After two weeks of talks, the COP26 meeting on climate change has only hours to produce a text on emissions reductions that every country in the world can sign up to.
The goal of the meeting in Glasgow, Scotland has been to review progress on the commitments that countries made in Paris in 2015 and agree the next set of commitments. In parallel many other agreements and commitments have been made.
To keep the Paris goal of limiting global warming to 1.5°C will require countries' Nationally Determined Contributions to collectively cut emissions by 45% by 2030 and to zero overall by 2050, but UN Secretary General António Guterres said this is "on life support".
As negotiations stand, the latest draft agreement requires countries to announce plans for much greater and faster reductions in greenhouse gas emissions than before. It also asks richer countries to provide twice as much finance to countries already impacted by the effects of climate change.

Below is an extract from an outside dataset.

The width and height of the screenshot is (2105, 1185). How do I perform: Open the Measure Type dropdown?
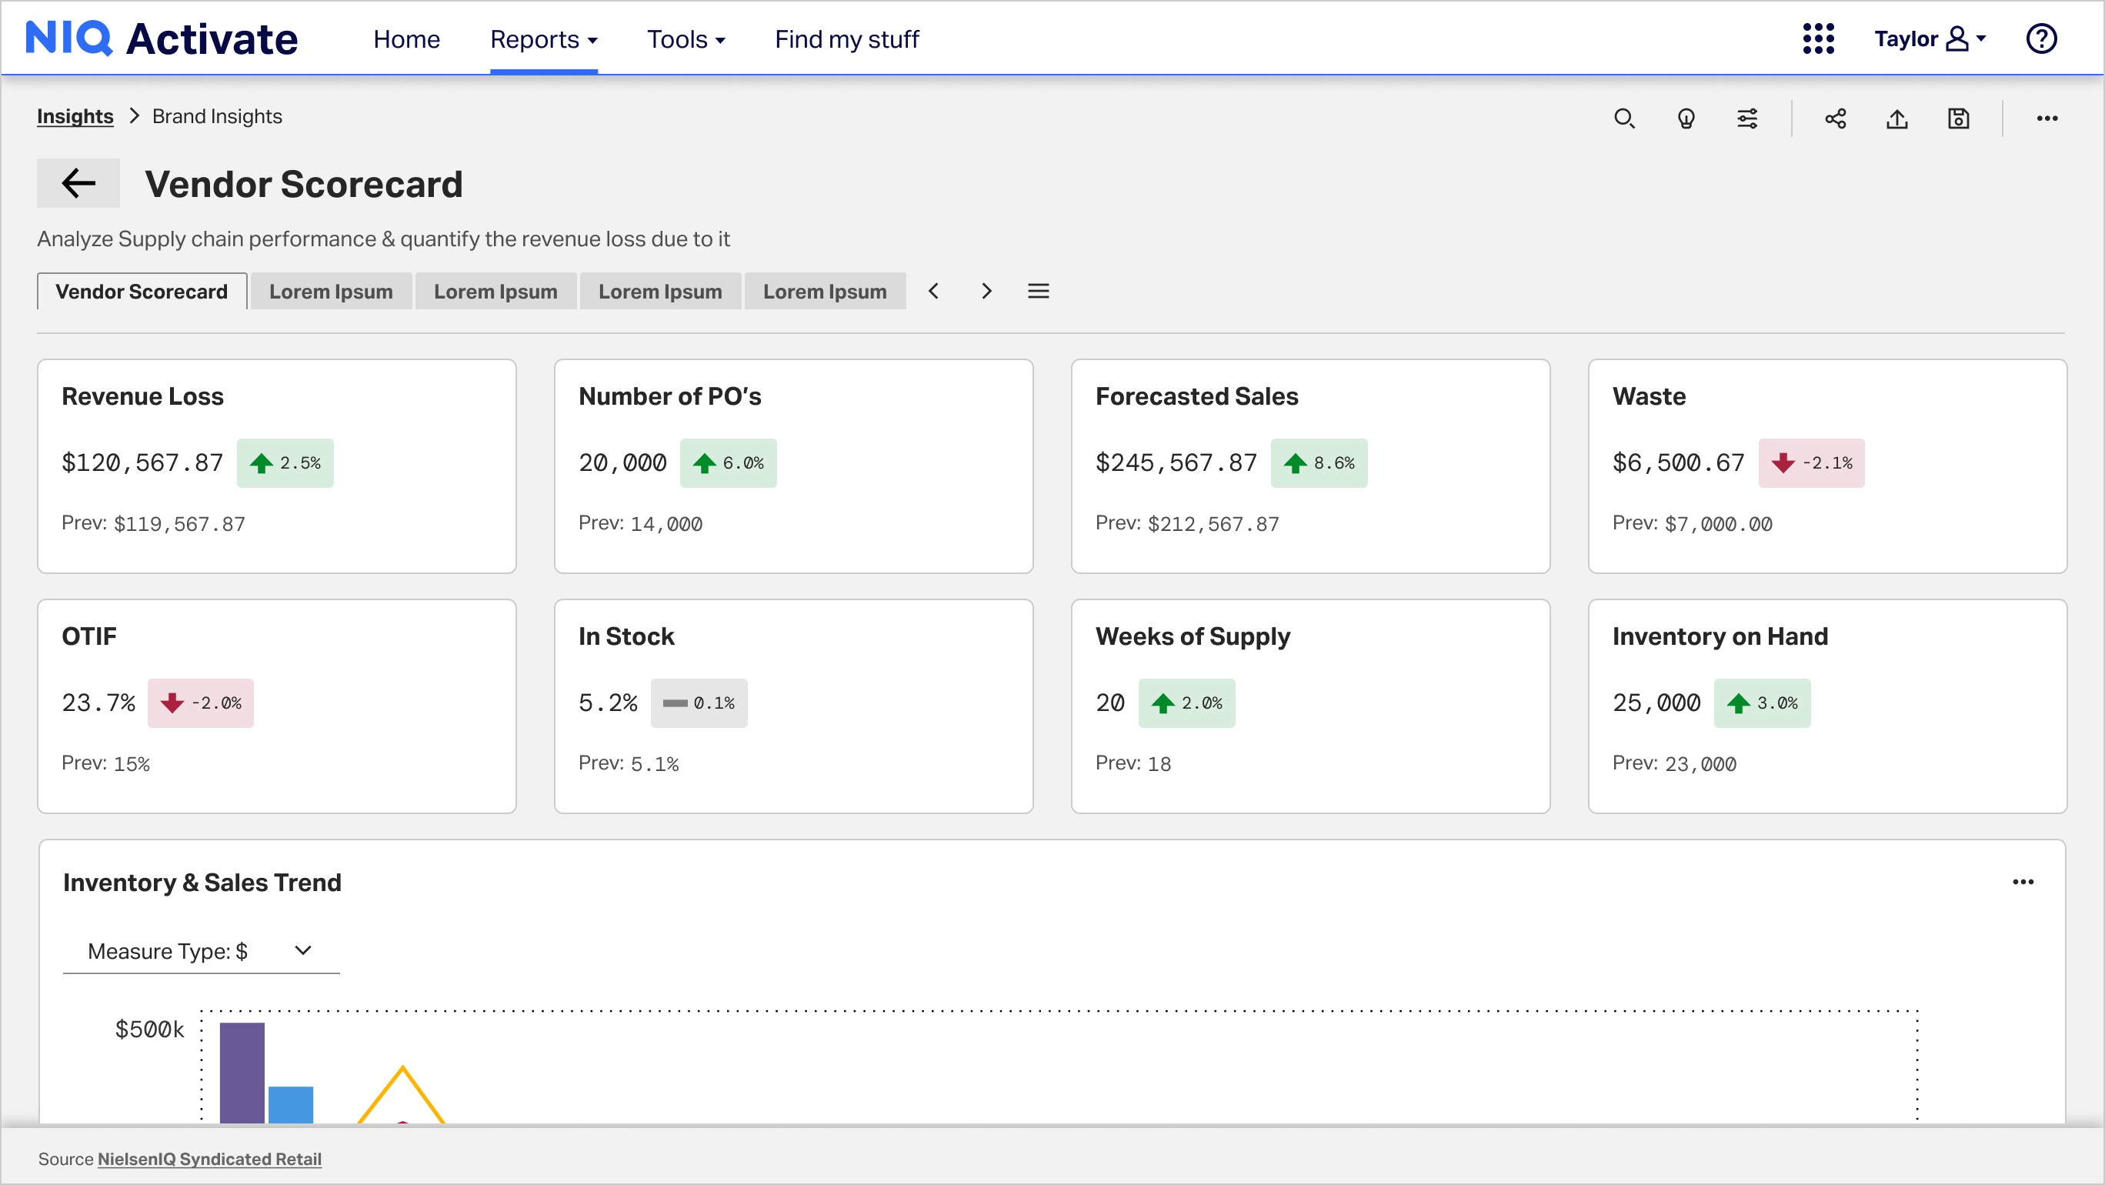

"Promises ring hollow when the fossil fuels industry still receives trillions in subsidies," Guterres said. However, alongside COP26, more than 40 countries have pledged to phase out coal by ending investment in new coal power generation domestically and internationally. The group intends to phase out coal power in the 2030s among major economies, and in the 2040s for poorer nations.
UK Business and Energy Secretary Kwasi Kwarteng said: "The world is moving in the right direction, standing ready to seal coal's fate and embrace the environmental and economic benefits of building a future that is powered by clean energy."

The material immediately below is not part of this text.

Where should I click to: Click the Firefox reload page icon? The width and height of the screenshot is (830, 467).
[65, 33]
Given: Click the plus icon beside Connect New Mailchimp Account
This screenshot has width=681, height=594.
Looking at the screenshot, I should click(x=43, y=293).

Saleemul Huq is a Bangladeshi scientist who advises the group of 46 least developed nations. He wrote for the BBC: "We have just over 24 hours to go and I get a sense that things are moving in the right direction. The atmospherics are positive... The only caveat is that anything we achieve here in Glasgow is not going to be enough. But it will be something, and so we'll celebrate something, while knowing that it isn't enough."
'Nuclear watershed'
For the nuclear sector, COP26 has been a landmark, with the technology given a higher profile than ever before. A highly visible role was played by the International Atomic Energy Agency (IAEA) under the leadership of director general Rafael Mariano Grossi who leveraged IAEA's position in the UN system to consistently assert: "Nuclear power is part of the solution. Nuclear power will be part of the solution."
Alongside COP26 were significant announcements on nuclear from China, which plans to build some 150 new reactors in the next 15 years as part of its emissions reduction plans; from France which intends to construct new reactors as the basis for a re-industrialised and low-carbon economy; and from the UK, which introduced new a funding model for large reactors and funded the commercialisation of small reactors.
Rosatom director general Alexey Likhachov said today, "COP26 concluded the discussion on whether nuclear power should be a part of the global carbon-free energy mix. It seems to me that at this conference the answer 'yes, it should be' could be heard loud and clear everywhere. I will go further and state that COP26 was a watershed moment for nuclear power, and the modern nuclear history itself from now on could be divided into 'before COP26' and 'after COP26'."